Edwin Lord Weeks was an American artist, born in Boston, Massachusetts in 1849. His parents were affluent spice and tea merchants from Newton, a suburb of Boston, and as such they were able to finance their son's youthful interest in painting and travelling. As a young man Weeks visited the Florida Keys to draw, and also travelled to Surinam in South America. His earliest known paintings date from 1867 when he was eighteen years old, although it is not until his Landscape with Blue Heron, dated 1871 and painted in the Everglades, that Weeks started to exhibit a dexterity of technique and eye for composition—presumably having taken professional tuition.
In 1872 Weeks relocated to Paris, becoming a pupil of Léon Bonnat and Jean-Léon Gérôme.
After his studies in Paris, Weeks emerged as one of America's major painters of Orientalist subjects.
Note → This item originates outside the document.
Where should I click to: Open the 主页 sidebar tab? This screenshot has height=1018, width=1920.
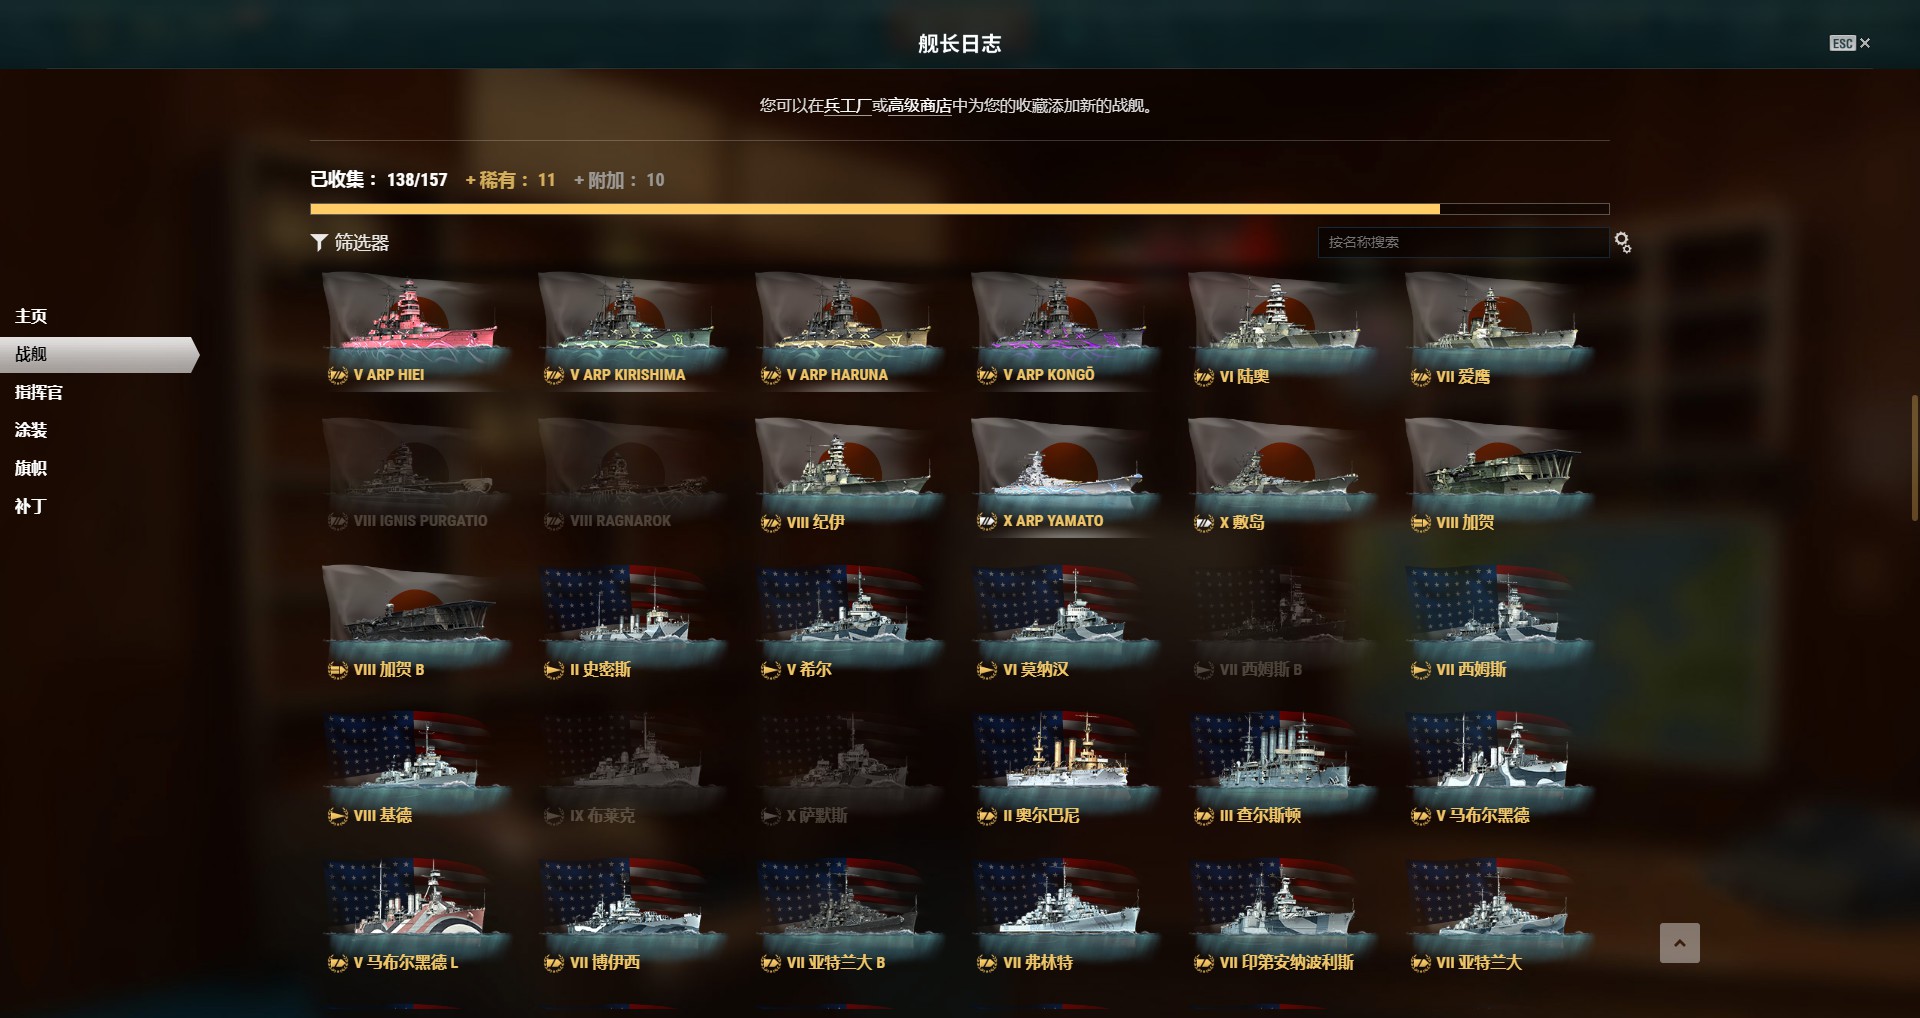coord(31,316)
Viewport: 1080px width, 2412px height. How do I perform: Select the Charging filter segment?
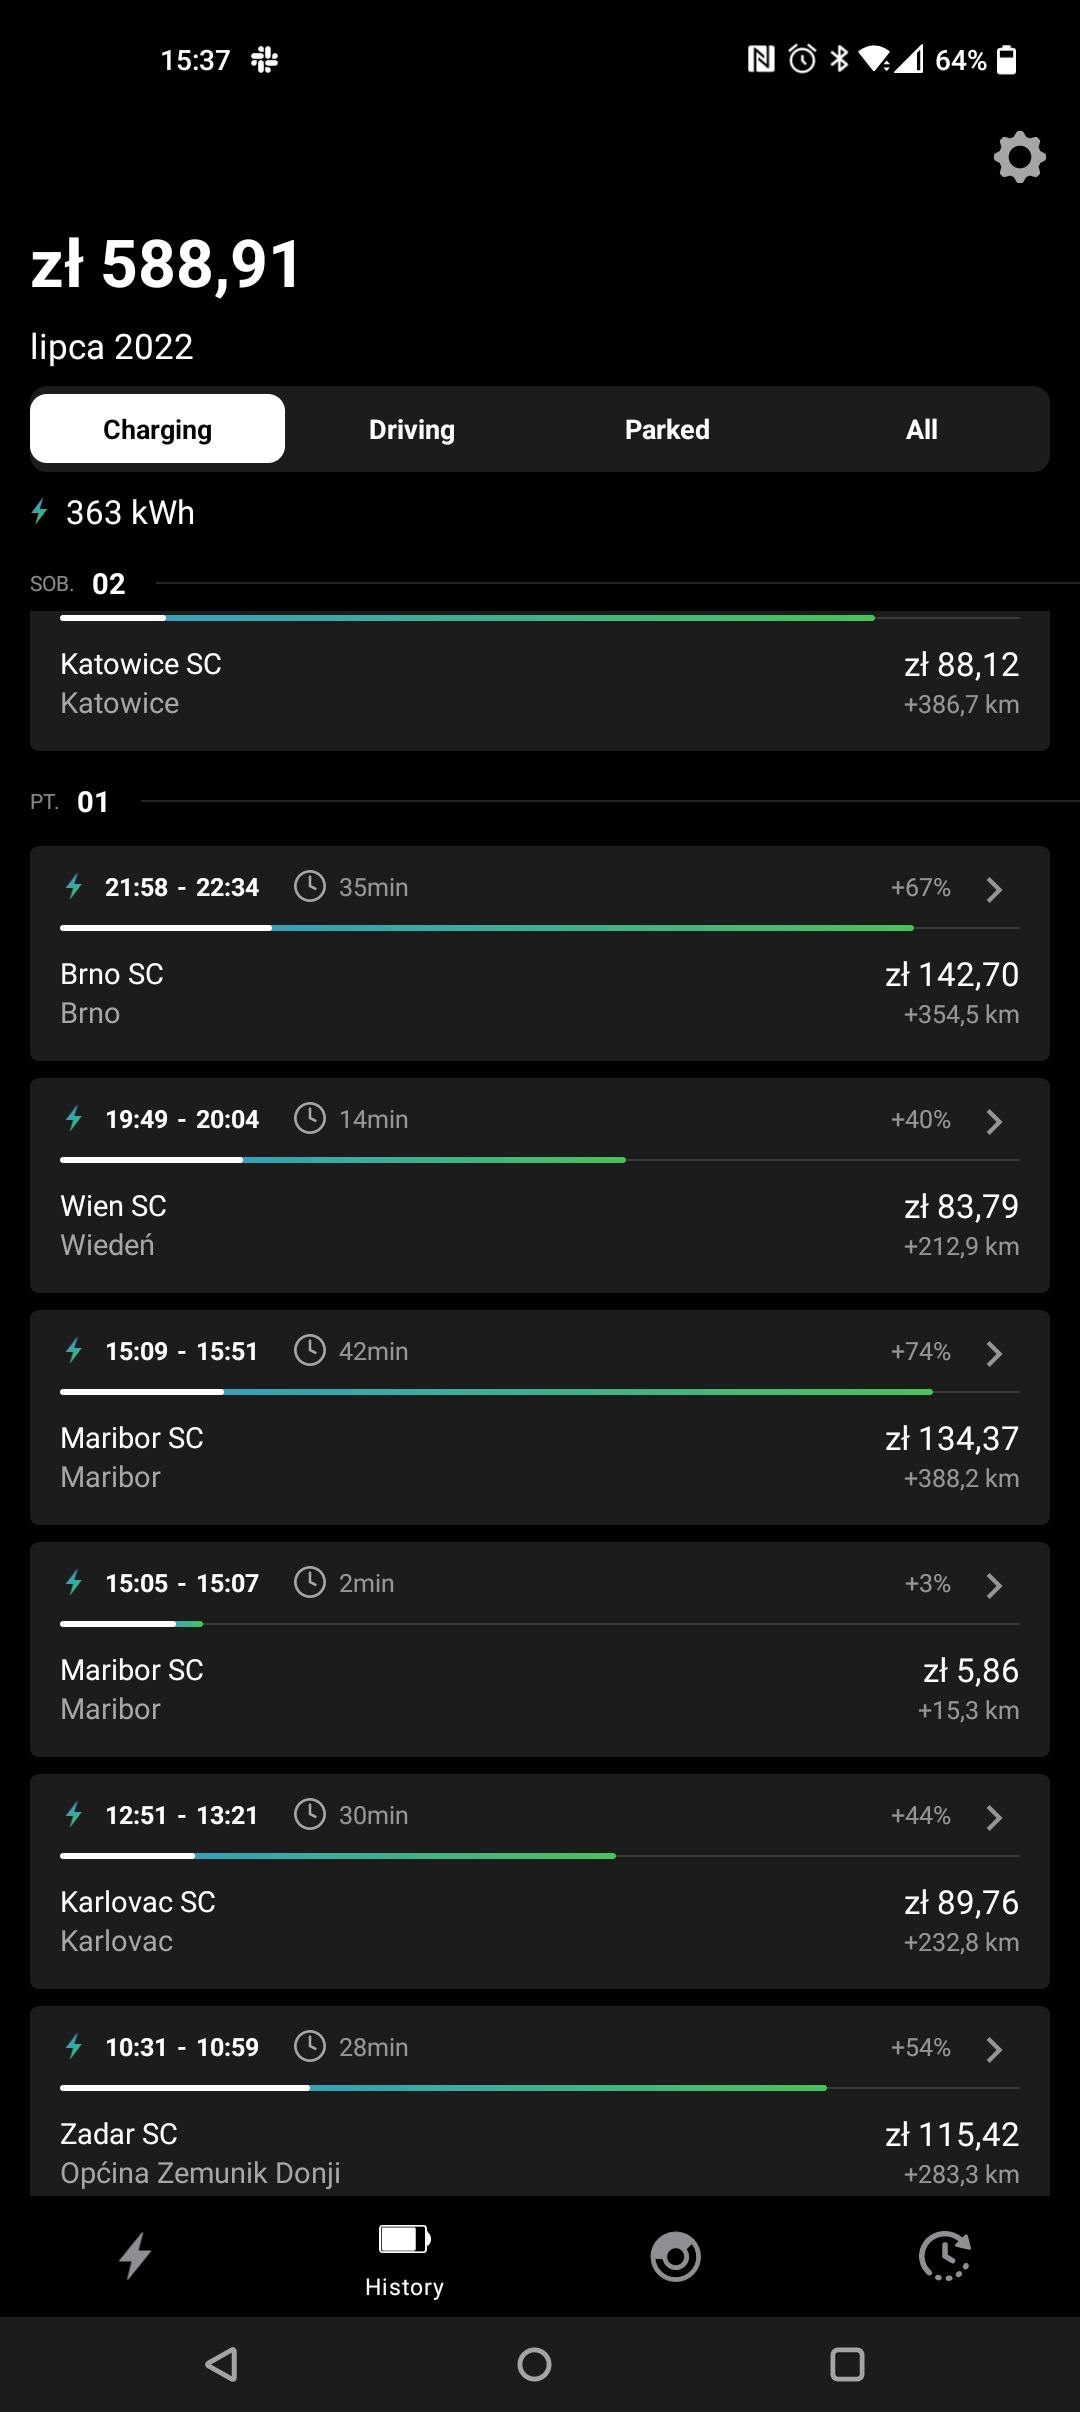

Throughout his adult life he was an inveterate traveler and journeyed to South America (1869), Egypt and Persia (1870), Morocco (frequently between 1872 and 1878), and India (1882-83).
In 1895 Weeks wrote and illustrated a book of travels, From the Black Sea through Persia and India, and in 1897 he published Episodes of Mountaineering.
Weeks died in Paris in November 1903. He was a member of the Légion d'honneur, France, an officer of the Order of St. Michael, Germany, and a member of the Munich Secession.